Non, Monsieur Zola, vous nous possédez trop encore pour que nous daignions nous égayer.

L’arrêt implacable de Darwin, vulgarisé par vous et vos disciples, a poussé en nous des racines difficiles à arracher et, avant de songer à nous gargariser avec le rire, il nous faudrait acquérir cette conviction : L’homme a mieux à faire que de dévorer son voisin pour s’assurer l’existence.

Il faudra que ceux qui souffrent et ont qualité pour peindre la souffrance arrivent à instaurer sur les décombres que vous fîtes un système étayé par la mutuelle assistance et la bonté humaine à laquelle nous croyons malgré tout.

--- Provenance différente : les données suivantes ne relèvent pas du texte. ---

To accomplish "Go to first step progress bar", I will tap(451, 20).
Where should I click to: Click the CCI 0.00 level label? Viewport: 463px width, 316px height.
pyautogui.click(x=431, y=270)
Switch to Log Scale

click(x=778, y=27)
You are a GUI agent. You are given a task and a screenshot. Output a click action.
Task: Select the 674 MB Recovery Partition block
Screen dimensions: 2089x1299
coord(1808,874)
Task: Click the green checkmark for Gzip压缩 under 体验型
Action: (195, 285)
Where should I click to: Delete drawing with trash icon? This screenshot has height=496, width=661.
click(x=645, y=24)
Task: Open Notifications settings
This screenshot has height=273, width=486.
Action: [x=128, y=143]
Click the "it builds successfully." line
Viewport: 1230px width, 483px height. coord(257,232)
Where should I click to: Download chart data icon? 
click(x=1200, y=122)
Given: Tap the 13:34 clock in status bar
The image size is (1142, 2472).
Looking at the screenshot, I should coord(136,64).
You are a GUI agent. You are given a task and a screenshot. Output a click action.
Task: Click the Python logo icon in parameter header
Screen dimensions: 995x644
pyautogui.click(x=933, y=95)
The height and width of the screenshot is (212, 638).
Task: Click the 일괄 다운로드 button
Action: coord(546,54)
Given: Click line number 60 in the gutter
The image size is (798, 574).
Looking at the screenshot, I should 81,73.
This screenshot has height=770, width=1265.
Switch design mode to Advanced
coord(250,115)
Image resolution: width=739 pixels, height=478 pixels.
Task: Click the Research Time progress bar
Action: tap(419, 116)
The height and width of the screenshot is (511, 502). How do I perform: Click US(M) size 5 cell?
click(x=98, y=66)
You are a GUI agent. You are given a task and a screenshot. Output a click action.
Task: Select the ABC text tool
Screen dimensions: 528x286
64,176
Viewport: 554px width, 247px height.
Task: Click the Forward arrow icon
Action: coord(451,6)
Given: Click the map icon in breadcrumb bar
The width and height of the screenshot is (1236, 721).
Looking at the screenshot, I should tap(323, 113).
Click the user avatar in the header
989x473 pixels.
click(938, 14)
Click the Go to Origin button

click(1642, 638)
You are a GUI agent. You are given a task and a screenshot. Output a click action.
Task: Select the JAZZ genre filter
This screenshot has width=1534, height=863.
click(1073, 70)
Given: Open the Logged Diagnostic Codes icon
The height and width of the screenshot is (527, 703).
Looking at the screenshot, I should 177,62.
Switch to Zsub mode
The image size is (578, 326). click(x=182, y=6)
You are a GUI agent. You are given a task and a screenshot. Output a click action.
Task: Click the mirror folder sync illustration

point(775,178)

Cette instauration sera lente, bien lente et cela à cause d’eux : les poètes impassibles, qui le cœur bardé de fer et casqués de mépris, promenaient dans les jeunes crânes leur hautaine et tintinnabulante éloquence. Et à cause de vous, Monsieur Zola, de vous surtout qui avez étalé sur vos tables de dissection l’humanité tout entière, et, froidement, en chirurgien que rien n’émeut, promené votre scalpel dans les chairs pantelantes, enfoncé votre bistouri gourmand dans les abcès malsains d’où découlait un pus qui fit se détourner les regards du spectateur.

Vous avez inspiré le dégoût de cette charogne que nous sommes et votre labeur a peut-être plus fait pour la désespérance de ceux qui vous succèdent que tout le pessimisme de Schopenhauer.

Lutteur robuste et hardi que rien n’a rebuté dans sa pénible et enfin glorieuse carrière, vous pouviez mieux utiliser votre talent et nous vous aimerions comme un consolateur et un maître, si de votre œuvre emplie d’amertume jaillissait un sanglot de douleur vraie, un appel irrésistible à la compassion pour tous ceux que leur naissance destine au malheur.

Nous vous aimerions si vous aviez mis des pleurs dans cet Assommoir où les légiférants égoïstes et ignares ne verront jamais que l’alcoolisme et l’inéluctable déchéance du travailleur.

Vous qui pleurez, dit-on, en relisant votre admirable page sur l’enterrement d’un ami, de Flaubert, êtes-vous certain d’avoir fait pleurer ?

Pouvez-vous dire, en vous interrogeant le soir, dans votre palais de Médan : Oui, l’œuvre gigantesque que j’ai conçue et menée vaillamment jusqu’au bout servira la cause des infortunés.

Elle sera utile à tous les malheureux quels qu’ils soient. À ceux qui hurlent à la faim et à ceux qui clament vers l’amour. À tous ceux qui, ne croyant plus à l’au-delà détruit par les ricanements de Voltaire, espèrent en ce monde cueillir quelques-uns des fruits paradisiaques.

Peut-être le croyez-vous, mais vous n’avez pas fait partager cette croyance aux autres.

Étienne Decrept, L’Endhors [feuille anarchiste], 3 juillet 1892.